LITTLE ROCK, Arkansas, March 28, 2019 (LifeSiteNews) – Arkansas will soon become the latest state to ban abortions sought specifically in response to a prenatal Down syndrome diagnosis, thanks to a bill that cleared its final legislative hurdle Wednesday.
Introduced by Republican state Sen. Trent Garner, Senate Bill 2 forbids abortionists from committing an abortion if they determine that the woman seeking it has obtained a prenatal diagnosis indicating Down syndrome. Abortionists who proceed anyway would lose their medical license and face up to six years in jail and/or a maximum $10,000 fine.
The bill passed the state Senate 29-2 earlier this month and the state House 75-11 on Wednesday, the Arkansas Democrat-Gazette reported.
“I decided to push the bill forward to protect those that were born differently,” Garner explained. “Through the disastrous procedure of abortion, we lose valuable and special people from society.”

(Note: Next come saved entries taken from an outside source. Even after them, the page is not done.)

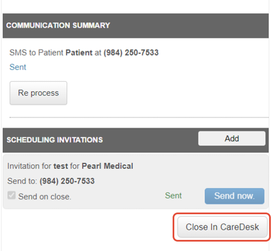Click the SMS to Patient text
This screenshot has width=273, height=251.
coord(36,53)
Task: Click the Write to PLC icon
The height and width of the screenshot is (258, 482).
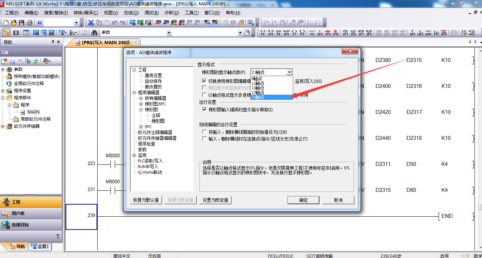Action: coord(158,23)
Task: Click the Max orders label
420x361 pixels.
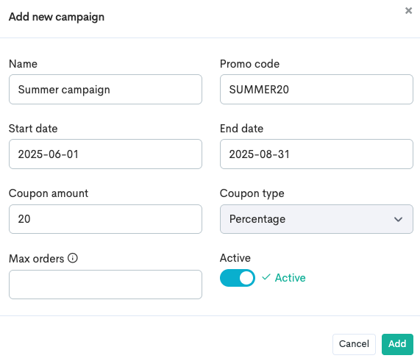Action: (x=37, y=259)
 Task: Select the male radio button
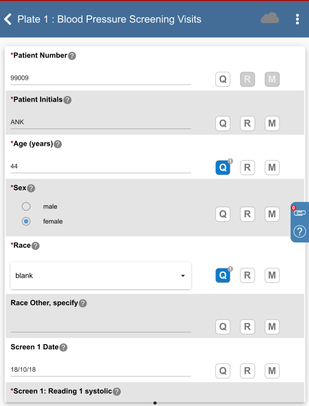(x=26, y=207)
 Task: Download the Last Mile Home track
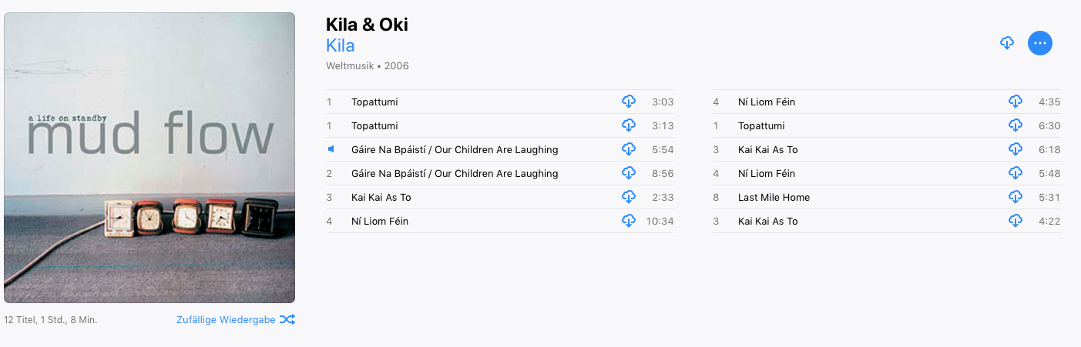point(1015,197)
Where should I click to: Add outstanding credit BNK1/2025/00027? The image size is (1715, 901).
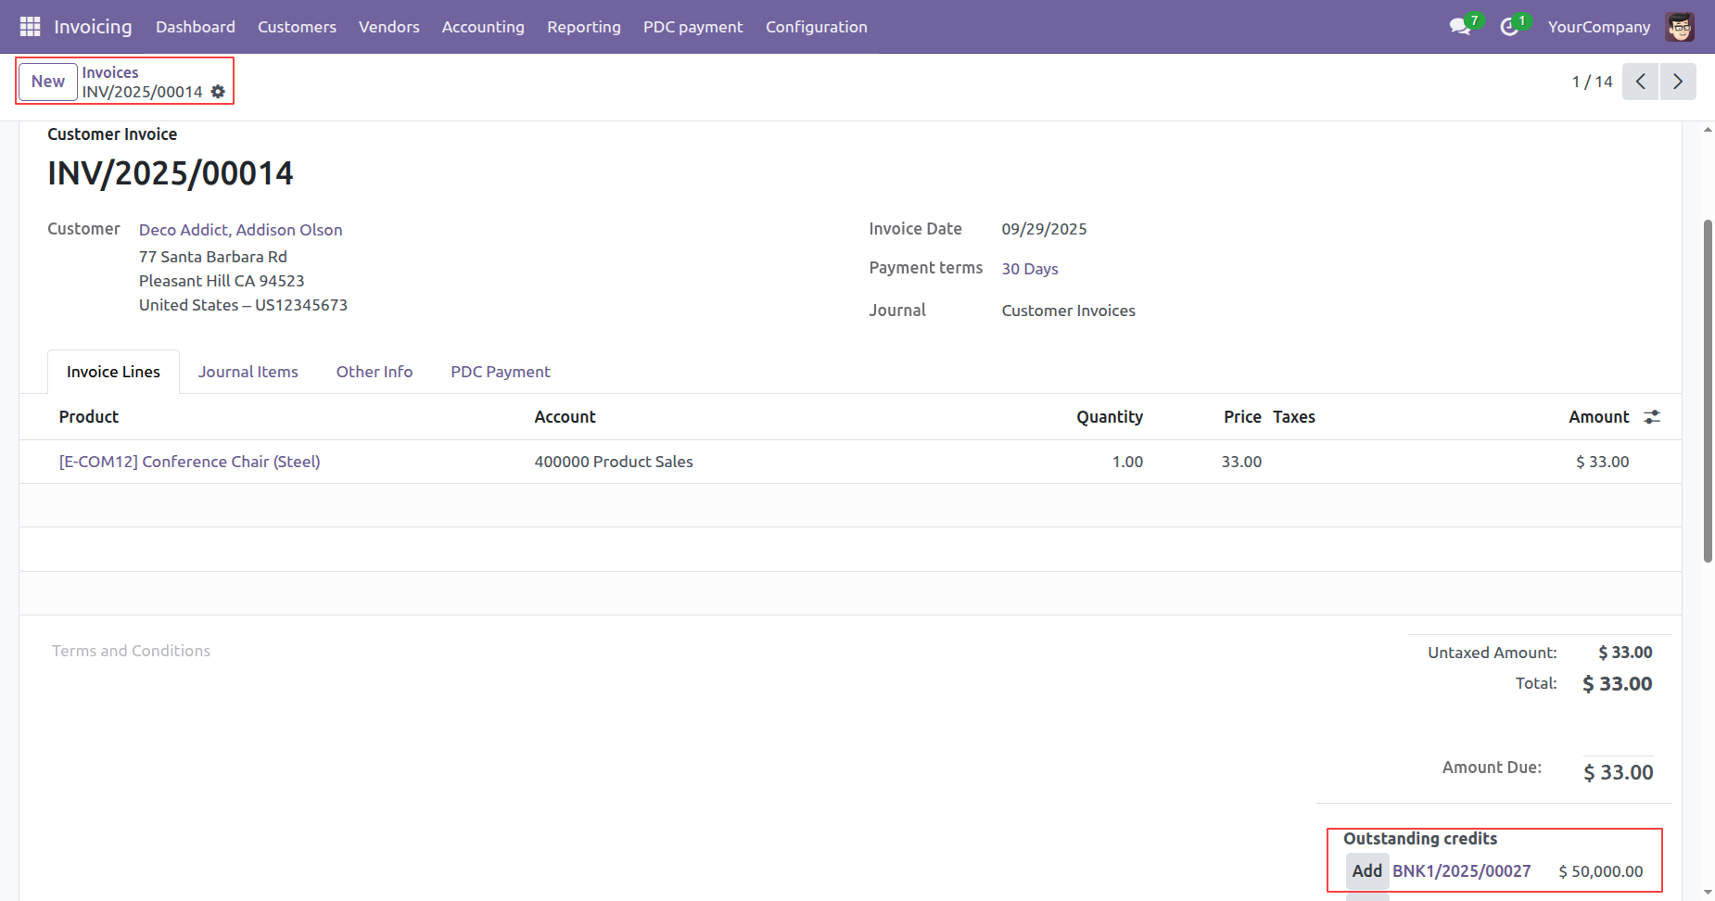[x=1366, y=871]
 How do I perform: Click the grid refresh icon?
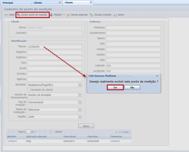pos(51,131)
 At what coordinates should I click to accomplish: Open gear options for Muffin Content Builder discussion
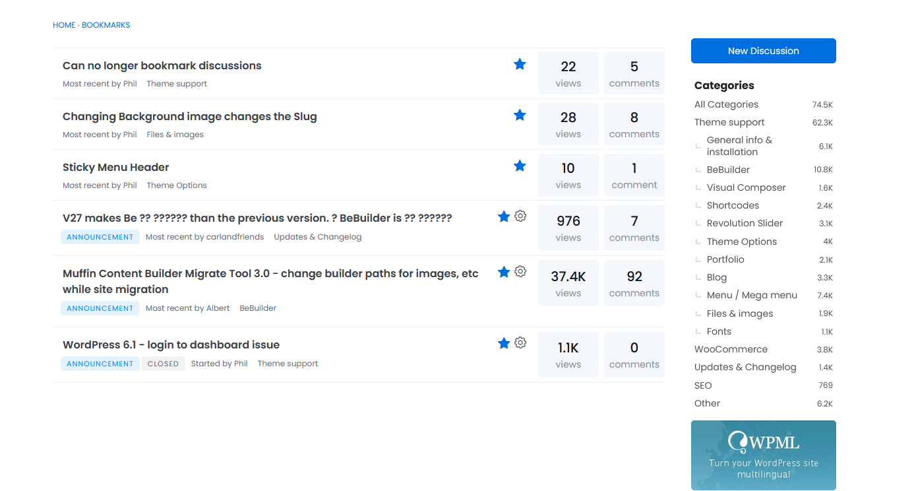click(520, 271)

“We need to make it a priority to help these children, and their families,” Republican state Rep. Julie Mayberry said in the run-up to the vote.

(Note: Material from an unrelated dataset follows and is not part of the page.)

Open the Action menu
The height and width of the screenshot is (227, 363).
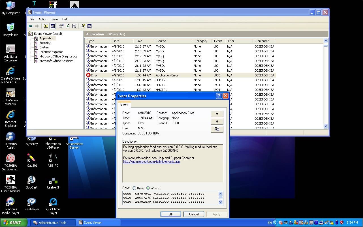(x=43, y=19)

Down syndrome, or Trisomy 21, is a genetic disorder typically associated with physical growth delays, distinct facial traits, and often intellectual disability. Despite its challenges, a 2011 study published in the American Journal of Medical Genetics found that 99 percent of people with Down syndrome described themselves as “happy,” and only 4 percent of parents with Down children expressed regret about having their child.
Yet around the world, Down syndrome is seen as a justification for aborting preborn children. The pro-life Charlotte Lozier Institute estimates that abortion reduces the Down community in the United States by 30 percent. It has been estimated that 90 percent of babies in Great Britain to receive a Down syndrome diagnosis are aborted, 65 percent in Norway, virtually 100 percent in Iceland, and 95 percent in Spain.

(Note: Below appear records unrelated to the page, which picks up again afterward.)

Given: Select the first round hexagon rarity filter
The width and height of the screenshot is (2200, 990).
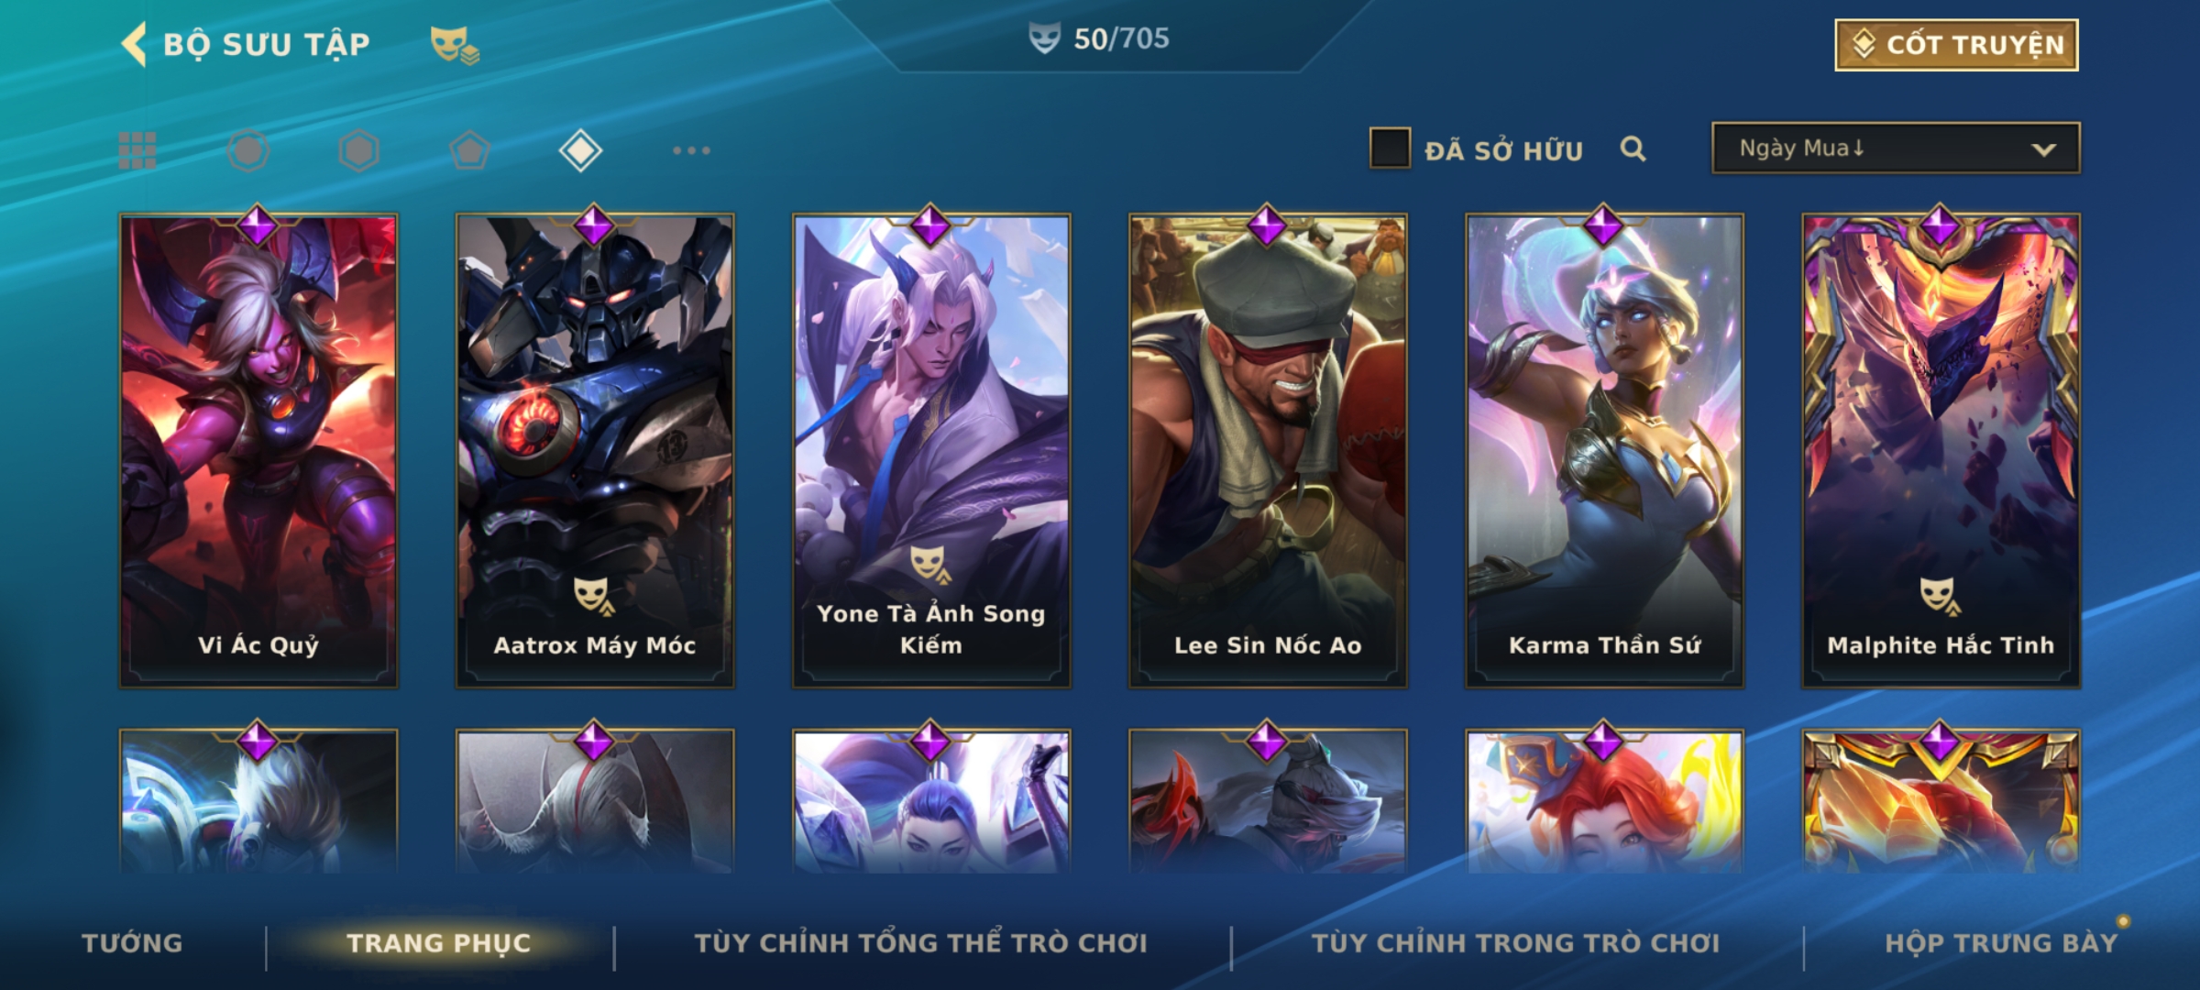Looking at the screenshot, I should point(248,150).
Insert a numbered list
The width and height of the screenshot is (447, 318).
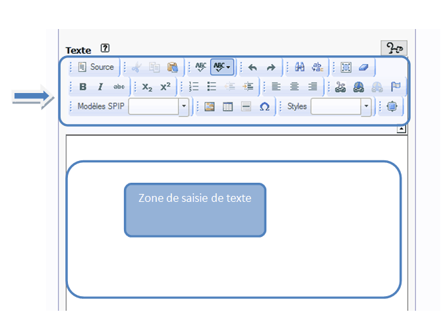[x=194, y=86]
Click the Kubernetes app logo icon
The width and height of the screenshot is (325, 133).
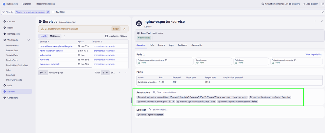pos(3,4)
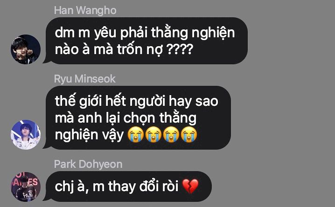Tap the last crying face emoji
Viewport: 335px width, 207px height.
189,134
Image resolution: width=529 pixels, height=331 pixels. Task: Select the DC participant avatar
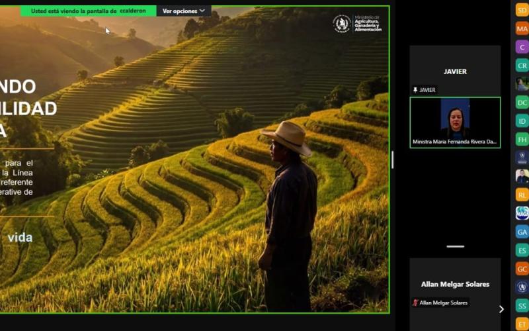pos(522,103)
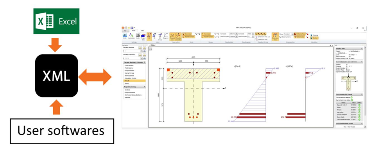Open the Units settings icon
Viewport: 369px width, 147px height.
click(125, 36)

The bill is expected to be signed into law by Republican Gov. Asa Hutchinson, who last month signed a law that will automatically ban abortion once Roe v. Wade is overturned or otherwise invalidated, and has said he plans to sign another pending bill that would ban abortion starting at 18 weeks.
Once passed, the law is likely to face a legal challenge. The left-wing American Civil Liberties Union (ACLU) recently filed a federal lawsuit against Kentucky for its ban on abortions based on Down syndrome as well as race, sex, or other disabilities, which could decide the fate of Down syndrome abortion bans in Arkansas and other states as well.